One medical part of the Affordable Care Act has not sparked outrage, or Supreme Court cases, or congressional efforts to repeal it. It’s an alphabet soup of medical and financial terms and acronyms, but in English, it means paying doctors and hospitals to help us get well, instead of blindly paying them for office visits and procedures. The idea is to pay for quality, not just quantity. The hope is to provide quality care at a lower cost.
The Department of Health and Human Services announced The Next Generation Accountable Care Organization (ACO) Model of payment and care delivery on March 10. “This ACO model responds to stakeholder requests for the next stage of the ACO model that enables greater engagement of beneficiaries, a more predictable, prospective financial model, and the flexibility to utilize additional tools to coordinate care for beneficiaries,” said Dr.
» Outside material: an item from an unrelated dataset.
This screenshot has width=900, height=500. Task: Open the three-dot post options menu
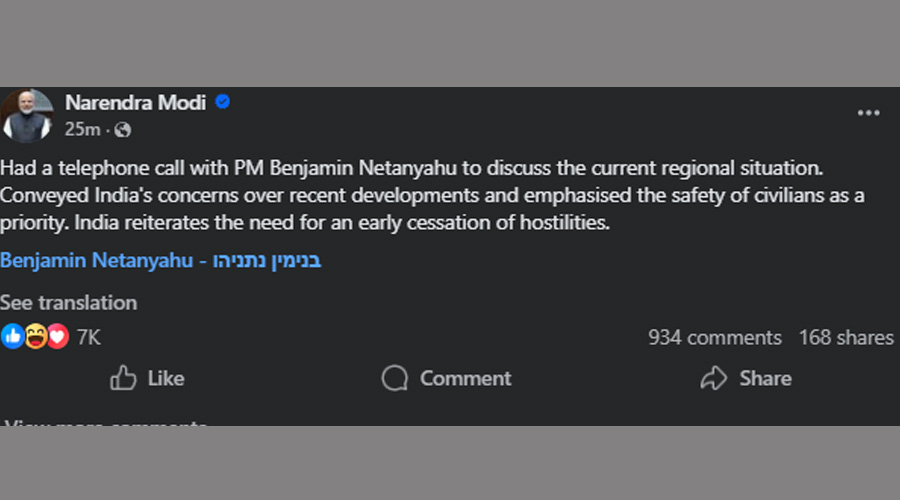click(x=868, y=113)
Patrick Conway, deputy administrator for Innovation and Quality and chief medical officer for Centers for Medicare & Medicaid Services.
The pioneer ACOs were designed to study how it worked when money was more flexible, and when doctors could focus services on preventing illness or helping people get well. For example, they could offer skilled nursing care at home to a person who had not been to the hospital, and maybe keep that person out of the hospital. Now a person can only get a nurse visit paid for if he or she has recently been discharged. But what if a nurse could keep a sick person from getting sicker? What if visits could keep a frail senior out of a nursing home, or prevent a diabetic person’s foot from getting infected? What if a patient’s mental, emotional, and behavioral health issues could be addressed through his primary care doctor’s practice?
Medical practices or hospitals could drop out at any time, according to Conway, and many did. But many stayed because the new way gave them more freedom to give “comprehensive primary care,” said Conway.
“I finally got to practice the way I’ve wanted to practice. I finally got to focus on the whole patient,” Conway said one doctor told him about working in a pioneer ACO.
One of the benchmarks ACO’s are supposed to use is reduction of harm, for example by working to eliminate hospital-acquired infections. Conway said the ACOs reduced such infections by 17 percent, and that it translates into at least 50,000 lives saved. “I still remember an infant I cared for who died from a central line infection,” he said. “Central line infections are down,” in ACOs.
The Next Generation ACO Model is for ACOs that are experienced in coordinating care for populations of patients. It will allow them to assume higher levels of financial risk and reward than are available under the current Pioneer Model and Shared Savings Program (MSSP), according to HHS. If they do well at taking care of patients, they will be paid more. But they could also be paid less if their patients get sicker.
“The goal is to test whether strong financial incentives for ACOs, coupled with tools to support better patient engagement and care management, can improve health outcomes and lower expenditures for Original Medicare fee-for-service (FFS) beneficiaries,” according to HHS.
Between 15 and 20 groups are expected to enroll and try the new way of delivering care and getting paid for it. The first round of applications are due May 1, and another set will be allowed to enroll in 2016.